Directive:
Rewrite the lines of the listing below as a numbered list, beginning at the line that contains "Click the Td 0: CID 9158 line" and stopping after the line that contains "This screenshot has height=806, width=1038.". Include both of those lines and leave out any blank lines.

Records to process:
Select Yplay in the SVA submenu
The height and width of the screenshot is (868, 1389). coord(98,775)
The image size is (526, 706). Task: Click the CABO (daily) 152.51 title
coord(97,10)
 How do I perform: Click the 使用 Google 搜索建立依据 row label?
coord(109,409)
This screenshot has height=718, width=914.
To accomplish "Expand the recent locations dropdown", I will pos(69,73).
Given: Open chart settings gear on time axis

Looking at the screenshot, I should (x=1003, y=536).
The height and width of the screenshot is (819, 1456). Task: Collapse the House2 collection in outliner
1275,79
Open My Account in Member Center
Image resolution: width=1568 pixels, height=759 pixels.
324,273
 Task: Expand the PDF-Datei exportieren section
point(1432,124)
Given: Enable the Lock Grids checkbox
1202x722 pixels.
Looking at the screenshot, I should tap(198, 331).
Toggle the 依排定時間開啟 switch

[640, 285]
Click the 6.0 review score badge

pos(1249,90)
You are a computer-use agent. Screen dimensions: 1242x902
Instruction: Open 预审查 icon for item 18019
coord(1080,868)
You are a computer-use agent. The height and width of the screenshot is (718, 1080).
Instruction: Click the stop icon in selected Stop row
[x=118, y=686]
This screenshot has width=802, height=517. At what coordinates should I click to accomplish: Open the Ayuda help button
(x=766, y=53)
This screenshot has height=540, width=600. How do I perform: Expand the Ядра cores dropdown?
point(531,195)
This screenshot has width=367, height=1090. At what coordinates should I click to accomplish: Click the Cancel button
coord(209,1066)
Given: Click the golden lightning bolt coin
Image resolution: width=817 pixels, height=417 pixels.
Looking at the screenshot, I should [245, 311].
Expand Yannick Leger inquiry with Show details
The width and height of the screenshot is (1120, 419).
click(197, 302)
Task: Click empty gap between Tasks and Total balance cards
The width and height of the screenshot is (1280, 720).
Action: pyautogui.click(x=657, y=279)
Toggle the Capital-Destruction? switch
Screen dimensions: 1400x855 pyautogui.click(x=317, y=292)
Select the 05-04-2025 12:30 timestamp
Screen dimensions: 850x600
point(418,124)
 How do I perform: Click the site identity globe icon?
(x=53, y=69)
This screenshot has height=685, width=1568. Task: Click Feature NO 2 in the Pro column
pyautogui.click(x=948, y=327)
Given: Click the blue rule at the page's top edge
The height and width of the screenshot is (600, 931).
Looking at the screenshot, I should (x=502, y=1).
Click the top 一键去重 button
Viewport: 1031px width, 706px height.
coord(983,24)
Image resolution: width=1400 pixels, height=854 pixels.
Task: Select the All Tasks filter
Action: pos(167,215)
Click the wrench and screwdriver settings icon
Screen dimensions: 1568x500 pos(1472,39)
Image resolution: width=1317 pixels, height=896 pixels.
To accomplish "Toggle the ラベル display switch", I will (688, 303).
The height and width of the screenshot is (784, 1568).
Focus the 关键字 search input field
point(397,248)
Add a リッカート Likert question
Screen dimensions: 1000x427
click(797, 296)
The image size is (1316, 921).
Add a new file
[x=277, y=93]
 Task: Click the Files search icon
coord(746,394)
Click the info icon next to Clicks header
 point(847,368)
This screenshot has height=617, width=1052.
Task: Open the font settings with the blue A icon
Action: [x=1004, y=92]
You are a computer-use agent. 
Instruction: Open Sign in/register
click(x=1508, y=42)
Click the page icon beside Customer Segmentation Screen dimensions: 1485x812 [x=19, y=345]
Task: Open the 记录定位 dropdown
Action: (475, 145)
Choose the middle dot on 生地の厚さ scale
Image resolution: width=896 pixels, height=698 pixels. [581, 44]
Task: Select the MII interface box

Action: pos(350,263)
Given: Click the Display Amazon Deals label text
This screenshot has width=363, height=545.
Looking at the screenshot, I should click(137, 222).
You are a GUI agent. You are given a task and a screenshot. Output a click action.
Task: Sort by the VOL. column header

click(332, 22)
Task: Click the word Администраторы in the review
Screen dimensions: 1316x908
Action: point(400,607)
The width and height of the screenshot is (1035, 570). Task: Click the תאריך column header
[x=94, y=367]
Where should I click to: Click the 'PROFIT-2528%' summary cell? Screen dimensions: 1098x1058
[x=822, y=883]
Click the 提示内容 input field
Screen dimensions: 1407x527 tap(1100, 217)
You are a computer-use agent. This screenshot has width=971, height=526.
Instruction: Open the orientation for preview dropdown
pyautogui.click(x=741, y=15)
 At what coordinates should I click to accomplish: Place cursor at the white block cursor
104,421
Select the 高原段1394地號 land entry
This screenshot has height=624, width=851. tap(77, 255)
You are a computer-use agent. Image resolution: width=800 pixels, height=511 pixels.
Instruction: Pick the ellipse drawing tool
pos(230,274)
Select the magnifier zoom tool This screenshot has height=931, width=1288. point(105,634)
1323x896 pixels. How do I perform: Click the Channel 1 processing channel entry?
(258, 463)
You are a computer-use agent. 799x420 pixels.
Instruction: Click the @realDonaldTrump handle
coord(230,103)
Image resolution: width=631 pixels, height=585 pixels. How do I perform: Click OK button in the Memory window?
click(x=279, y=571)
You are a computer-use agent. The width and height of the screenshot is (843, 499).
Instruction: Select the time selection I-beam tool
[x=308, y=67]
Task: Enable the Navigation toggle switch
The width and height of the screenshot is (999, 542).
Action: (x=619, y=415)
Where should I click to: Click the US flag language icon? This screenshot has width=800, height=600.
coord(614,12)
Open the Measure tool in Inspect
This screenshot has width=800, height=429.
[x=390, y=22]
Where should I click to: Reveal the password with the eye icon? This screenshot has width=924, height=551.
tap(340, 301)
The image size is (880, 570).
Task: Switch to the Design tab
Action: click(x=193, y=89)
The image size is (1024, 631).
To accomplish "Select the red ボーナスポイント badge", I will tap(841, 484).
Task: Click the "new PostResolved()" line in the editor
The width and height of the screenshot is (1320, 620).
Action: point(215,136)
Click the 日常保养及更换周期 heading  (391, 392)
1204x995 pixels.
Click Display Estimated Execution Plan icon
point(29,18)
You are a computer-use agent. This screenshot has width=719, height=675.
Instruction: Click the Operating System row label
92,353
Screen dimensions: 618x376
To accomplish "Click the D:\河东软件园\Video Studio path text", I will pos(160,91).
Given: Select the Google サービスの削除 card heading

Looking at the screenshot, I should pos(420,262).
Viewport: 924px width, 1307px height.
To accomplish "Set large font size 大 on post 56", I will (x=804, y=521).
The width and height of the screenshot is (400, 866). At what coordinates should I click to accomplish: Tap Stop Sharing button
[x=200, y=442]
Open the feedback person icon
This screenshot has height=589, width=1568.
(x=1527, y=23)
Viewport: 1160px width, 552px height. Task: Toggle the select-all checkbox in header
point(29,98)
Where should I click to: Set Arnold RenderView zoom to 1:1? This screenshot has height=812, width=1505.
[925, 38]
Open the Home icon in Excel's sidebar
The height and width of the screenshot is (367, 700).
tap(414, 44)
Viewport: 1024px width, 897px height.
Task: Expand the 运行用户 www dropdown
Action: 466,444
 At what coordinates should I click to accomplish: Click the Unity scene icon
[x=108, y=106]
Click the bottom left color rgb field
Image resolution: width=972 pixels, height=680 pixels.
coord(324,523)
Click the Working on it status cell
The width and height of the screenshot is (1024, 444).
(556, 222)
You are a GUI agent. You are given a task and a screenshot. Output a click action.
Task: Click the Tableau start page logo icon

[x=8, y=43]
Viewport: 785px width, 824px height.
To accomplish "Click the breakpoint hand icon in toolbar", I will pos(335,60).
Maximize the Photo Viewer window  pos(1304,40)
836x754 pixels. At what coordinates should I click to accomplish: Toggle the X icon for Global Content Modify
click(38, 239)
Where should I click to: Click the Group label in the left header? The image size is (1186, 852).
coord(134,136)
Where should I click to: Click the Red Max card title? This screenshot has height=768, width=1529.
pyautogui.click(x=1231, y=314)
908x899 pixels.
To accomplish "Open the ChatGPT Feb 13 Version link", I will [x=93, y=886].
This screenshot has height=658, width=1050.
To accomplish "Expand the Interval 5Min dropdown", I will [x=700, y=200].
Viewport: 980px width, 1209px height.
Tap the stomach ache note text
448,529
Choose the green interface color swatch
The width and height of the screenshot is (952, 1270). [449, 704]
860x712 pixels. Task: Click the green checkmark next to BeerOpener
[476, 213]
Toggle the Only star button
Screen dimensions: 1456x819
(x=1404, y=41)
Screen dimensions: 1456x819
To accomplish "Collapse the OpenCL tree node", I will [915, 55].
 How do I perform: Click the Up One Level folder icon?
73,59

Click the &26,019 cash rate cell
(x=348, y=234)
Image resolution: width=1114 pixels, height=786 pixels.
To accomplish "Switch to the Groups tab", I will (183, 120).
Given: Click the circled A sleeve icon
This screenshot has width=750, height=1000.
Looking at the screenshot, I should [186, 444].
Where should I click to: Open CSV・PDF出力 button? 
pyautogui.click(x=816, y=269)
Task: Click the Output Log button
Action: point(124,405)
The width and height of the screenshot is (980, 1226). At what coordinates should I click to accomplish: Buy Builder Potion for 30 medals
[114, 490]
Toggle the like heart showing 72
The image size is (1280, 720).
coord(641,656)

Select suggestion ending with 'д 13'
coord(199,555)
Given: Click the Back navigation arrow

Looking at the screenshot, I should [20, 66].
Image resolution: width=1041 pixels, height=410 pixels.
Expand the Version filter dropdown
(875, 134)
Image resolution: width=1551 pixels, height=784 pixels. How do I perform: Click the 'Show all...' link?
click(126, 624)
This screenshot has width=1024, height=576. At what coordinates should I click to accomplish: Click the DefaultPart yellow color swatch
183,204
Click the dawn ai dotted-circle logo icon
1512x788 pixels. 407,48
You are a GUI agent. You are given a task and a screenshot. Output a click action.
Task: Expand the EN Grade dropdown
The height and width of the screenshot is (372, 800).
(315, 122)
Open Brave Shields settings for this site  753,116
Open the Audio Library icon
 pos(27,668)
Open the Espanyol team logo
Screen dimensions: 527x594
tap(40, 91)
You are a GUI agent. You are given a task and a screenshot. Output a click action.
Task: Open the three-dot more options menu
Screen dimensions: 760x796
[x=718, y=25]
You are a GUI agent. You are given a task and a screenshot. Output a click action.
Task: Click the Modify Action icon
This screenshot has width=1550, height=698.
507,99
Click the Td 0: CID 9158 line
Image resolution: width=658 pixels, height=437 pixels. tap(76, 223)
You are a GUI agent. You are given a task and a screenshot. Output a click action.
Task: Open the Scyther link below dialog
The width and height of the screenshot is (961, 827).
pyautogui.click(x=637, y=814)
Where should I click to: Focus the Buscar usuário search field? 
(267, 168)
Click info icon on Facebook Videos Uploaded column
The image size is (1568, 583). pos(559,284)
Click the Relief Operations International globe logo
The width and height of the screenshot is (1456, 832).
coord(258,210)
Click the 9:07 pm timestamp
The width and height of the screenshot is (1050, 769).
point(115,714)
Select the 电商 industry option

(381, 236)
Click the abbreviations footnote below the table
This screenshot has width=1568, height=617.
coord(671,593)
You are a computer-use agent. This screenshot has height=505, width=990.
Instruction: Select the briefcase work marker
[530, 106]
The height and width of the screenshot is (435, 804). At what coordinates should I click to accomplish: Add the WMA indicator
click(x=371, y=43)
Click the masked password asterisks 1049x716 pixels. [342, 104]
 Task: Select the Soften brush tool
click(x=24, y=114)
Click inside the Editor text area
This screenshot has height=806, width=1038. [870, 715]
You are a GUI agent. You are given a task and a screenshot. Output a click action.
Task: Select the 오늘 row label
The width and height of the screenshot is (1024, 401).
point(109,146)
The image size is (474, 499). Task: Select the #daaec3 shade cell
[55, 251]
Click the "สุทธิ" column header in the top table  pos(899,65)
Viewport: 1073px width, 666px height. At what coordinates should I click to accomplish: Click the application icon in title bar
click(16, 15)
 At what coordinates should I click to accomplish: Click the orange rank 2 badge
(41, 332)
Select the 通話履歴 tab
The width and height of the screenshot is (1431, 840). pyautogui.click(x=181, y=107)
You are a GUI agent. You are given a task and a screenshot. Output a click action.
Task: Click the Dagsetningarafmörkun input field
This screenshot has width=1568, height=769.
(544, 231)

Output for this exercise:
1. Click the Td 0: CID 9158 line
2. Image resolution: width=658 pixels, height=437 pixels. tap(76, 223)
3. You are a GUI agent. You are given a task and a screenshot. Output a click action.
4. Task: Open the Scyther link below dialog
5. The width and height of the screenshot is (961, 827).
6. pyautogui.click(x=637, y=814)
7. Where should I click to: Focus the Buscar usuário search field? 
8. (267, 168)
9. Click info icon on Facebook Videos Uploaded column
10. The image size is (1568, 583). pos(559,284)
11. Click the Relief Operations International globe logo
12. The width and height of the screenshot is (1456, 832).
13. coord(258,210)
14. Click the 9:07 pm timestamp
15. The width and height of the screenshot is (1050, 769).
16. point(115,714)
17. Select the 电商 industry option
18. (381, 236)
19. Click the abbreviations footnote below the table
20. This screenshot has width=1568, height=617.
21. coord(671,593)
22. You are a computer-use agent. This screenshot has height=505, width=990.
23. Instruction: Select the briefcase work marker
24. [530, 106]
25. The height and width of the screenshot is (435, 804). At what coordinates should I click to accomplish: Add the WMA indicator
26. click(x=371, y=43)
27. Click the masked password asterisks 1049x716 pixels. [342, 104]
28.  Task: Select the Soften brush tool
29. click(x=24, y=114)
30. Click inside the Editor text area
31. This screenshot has height=806, width=1038. [870, 715]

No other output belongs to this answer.